Researchers are building working models of one project developed through a grant from the California Energy Commission for a solar unit that can provide electricity and heat to commercial and residential buildings.
“It would drive down the cost of solar for homes and other buildings because you’d only need one installation so you get both heat and power production for the same price,” said UC Merced Professor Roland Winston, director of UC Solar and member of the School of Engineering and the School of Natural Sciences. “No one else has done this.”
The team recently filed a patent application on the technology that’s based around Winston’s non-tracking solar collectors.
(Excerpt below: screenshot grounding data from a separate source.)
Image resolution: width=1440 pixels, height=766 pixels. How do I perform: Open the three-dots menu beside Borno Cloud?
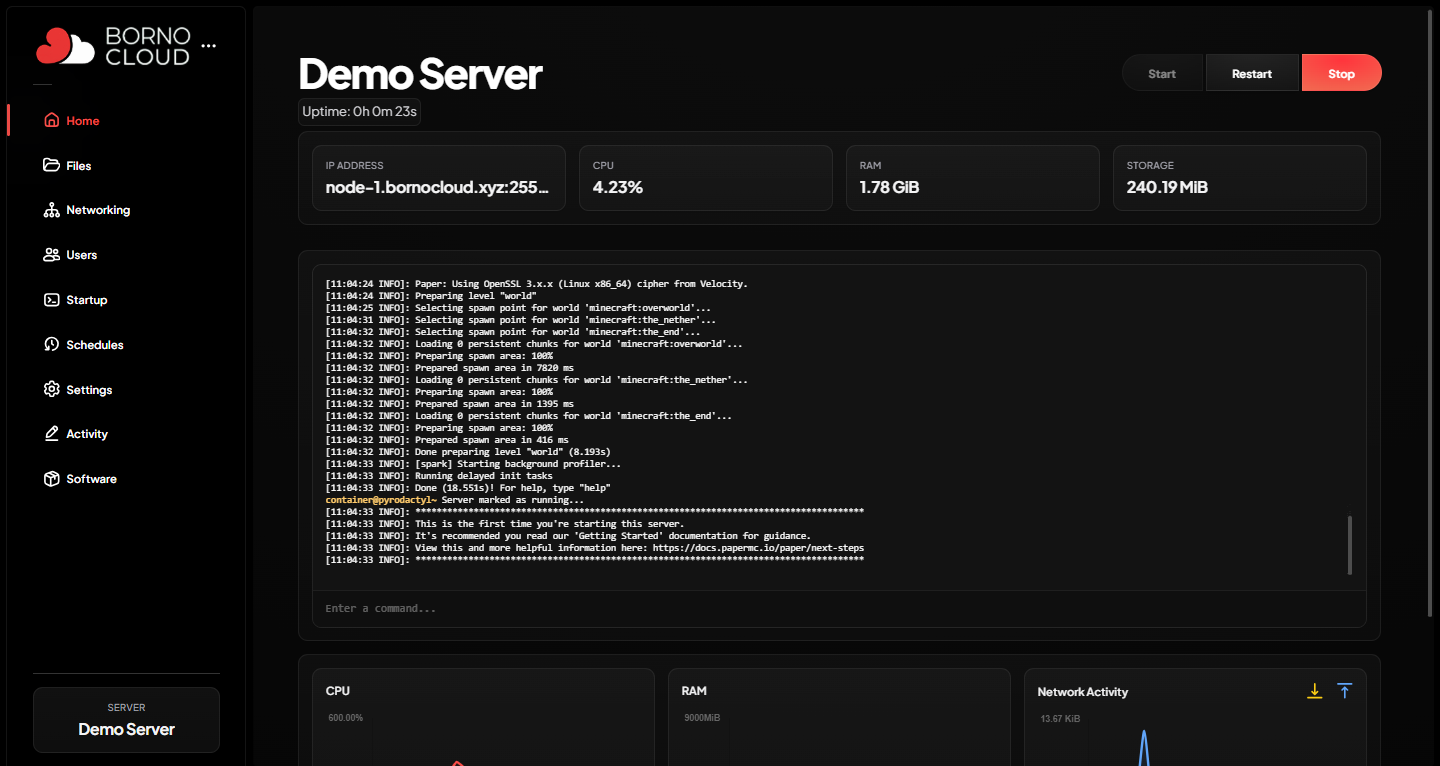pos(208,46)
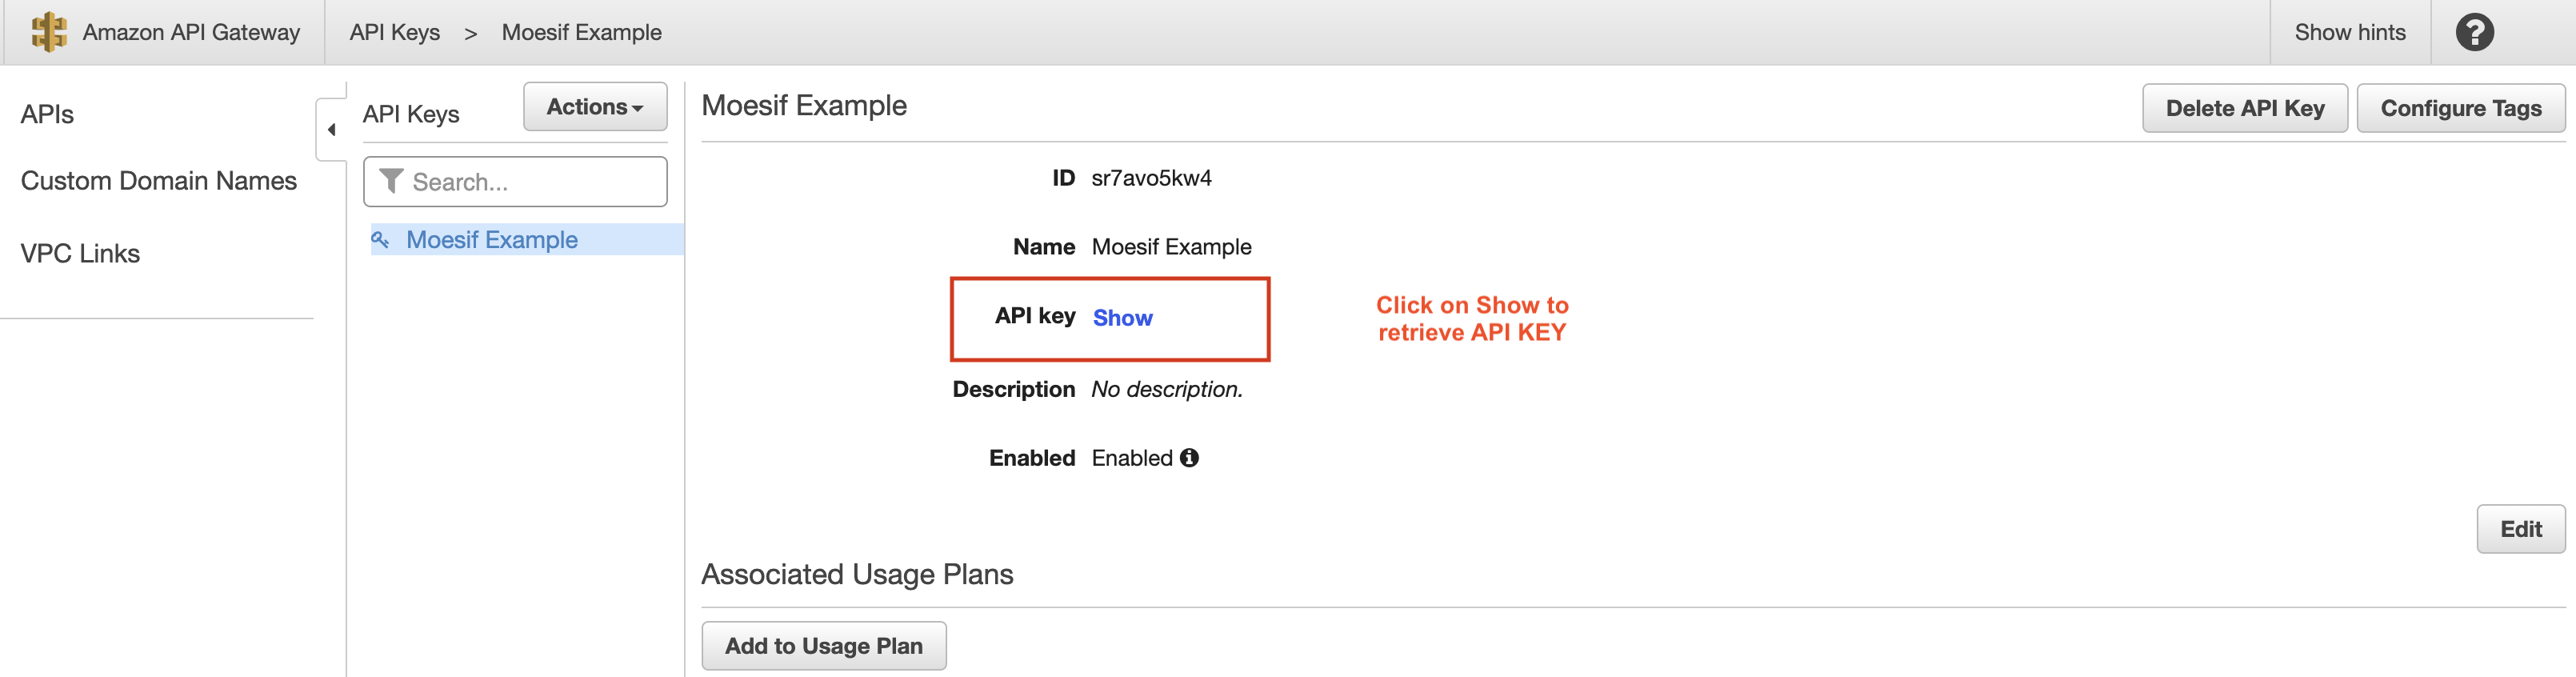Click Add to Usage Plan button
This screenshot has height=677, width=2576.
pos(823,645)
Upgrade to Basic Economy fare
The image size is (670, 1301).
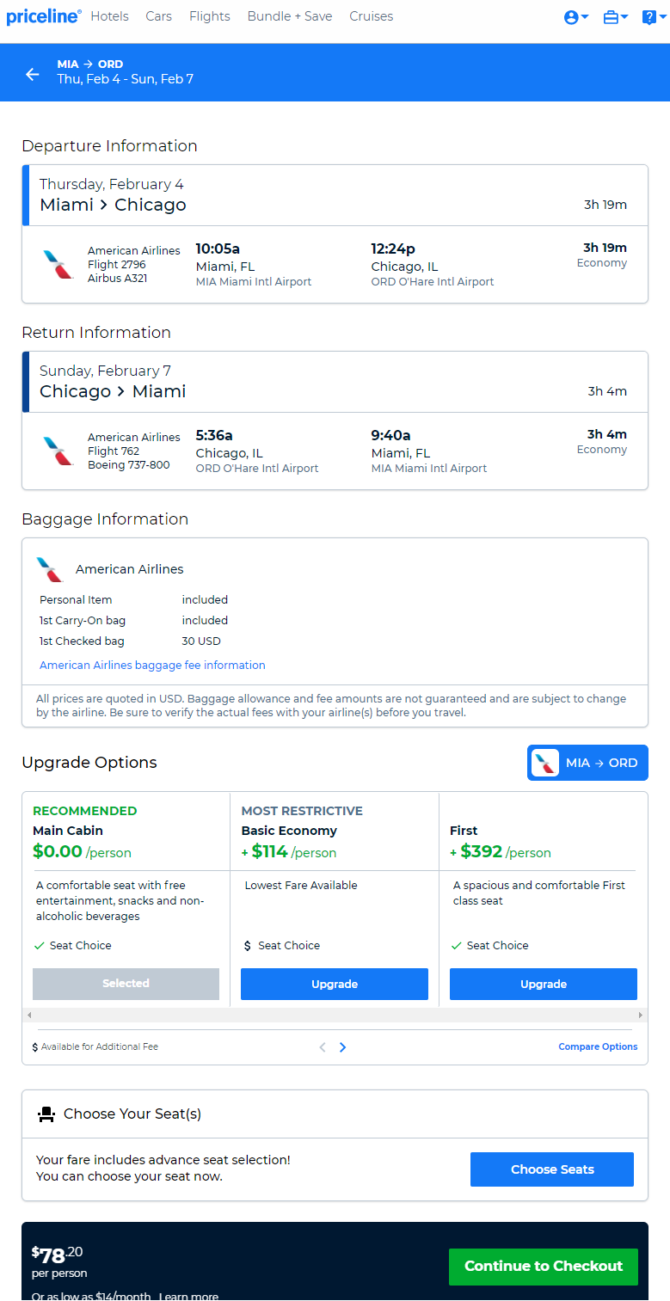[334, 984]
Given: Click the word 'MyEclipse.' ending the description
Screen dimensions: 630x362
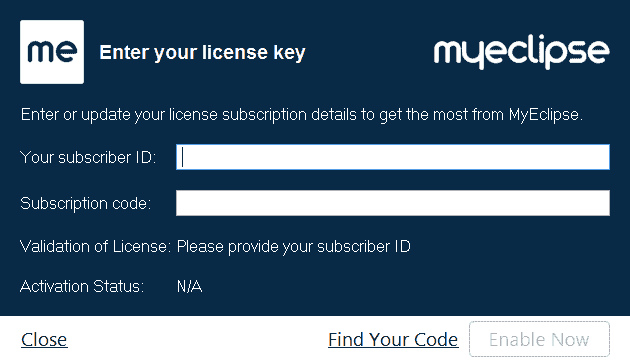Looking at the screenshot, I should click(x=546, y=115).
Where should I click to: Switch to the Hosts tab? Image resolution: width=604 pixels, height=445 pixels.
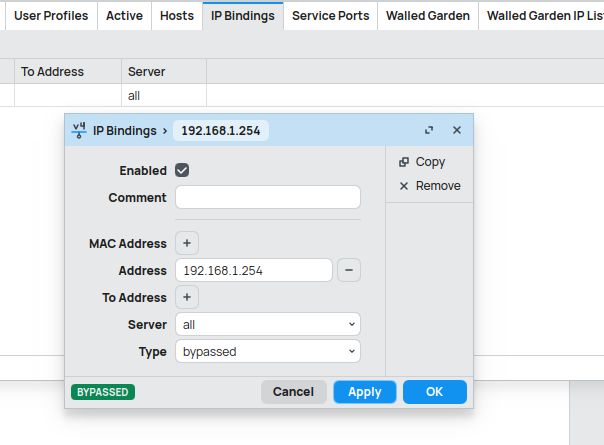pyautogui.click(x=177, y=16)
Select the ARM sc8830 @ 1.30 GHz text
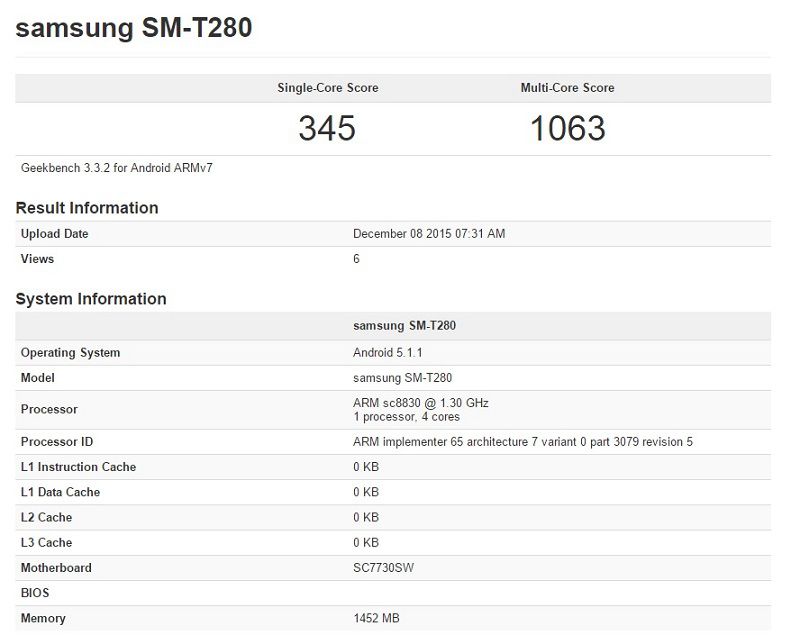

Photovoltaic (PV) systems such as solar arrays get hot, and the team has developed a way to pull heat from the solar cells using aluminum minichannels —made cheap by the automotive industry — and have replaced the typical PV module packaging with an inexpensive non-imaging optic.
“By removing the heat from the cell, the electric component actually performs more efficiently and we get a bonus heat output from the system,” said postdoctoral researcher Bennett Widyolar, a UC Merced undergrad and graduate school alumni.
“We’re nearing the end of this project and are thinking about how to scale up to a production facility,” he said. “With this collector, we are adding more tools to the solar-energy toolkit to aid in the renewable transition.”
"This desalinates and cleans water at half the price of using natural gas to power a similar process. There would be a reduced need for natural gas, so we could clean up dirty and toxic water and reduce the number of natural-gas related accidents like the massive leak in Aliso Canyon in 2015.”
The second project, supported by a grant from the U.S. Department of Energy’s Solar Energy Office, is a portable water purification unit that harnesses solar power for 24/7 operation.
“This desalinates and cleans water at half the price of using natural gas to power a similar process,” said Project Manager Lun Jiang. “There would be a reduced need for natural gas, so we could clean up dirty and toxic water and reduce the number of natural-gas related accidents like the massive leak in Aliso Canyon in 2015.”
Wastewater can be shipped to stationary purification plants, but that’s expensive, the researchers said, and the hauling process contributes to greenhouse gas emissions. Having a portable unit allows companies and groups to take advantage of the weather to get around-the-clock work right where they are.
The team on this project, which includes UC Solar Co-Director Professor Gerardo Diaz and Professor James Palko, anticipates a full pilot-scale unit in 2021.
Each of the projects was deemed worthy of $1 million or more in grants, and at least one has already grabbed federal attention: A solar unit for commercial production that produces extremely high heat — 650 Celsius or more.
Such a unit would be used in manufacturing industry, and right now, the team is preparing for an on-site demonstration at a wallboard-production plant in California.
The unit UC Solar has designed is much smaller than a traditional solar unit would have to be to produce these temperatures, and the technology would also allow the plant to store heat and power turbines.
The researchers are in the middle of a three-year project supported by the federal Advanced Research Projects Agency–Energy, or ARPA-E, which funds the development of high-risk-high-reward advanced-energy technologies. A demonstration model was on display at the Dirksen Senate Building in Washington, D.C., last year so lawmakers could see and understand it.
The ARPA-E project partners UC Solar with Gas Technology Institute (GTI) in Des Plaines, Ill. Producing such high temperatures — nearly the heat that liquefies steel — requires specific adaptations and components including a suitable thermal fluid that comes from GTI, while the nonimaging collector comes from Merced.
The project is unique in that of about a dozen projects funded, it alone has survived several rounds of scrutiny under ARPA-E’s Full-Spectrum Optimized Conversion and Utilization of Sunlight (FOCUS) program.
“Going from a seedling project to a full-demonstration model is unprecedented, and neither of us could have done it alone,” Winston said. “No one thought you could do this and, honestly, no one else can do it. No one else knows how to design the optics for it.”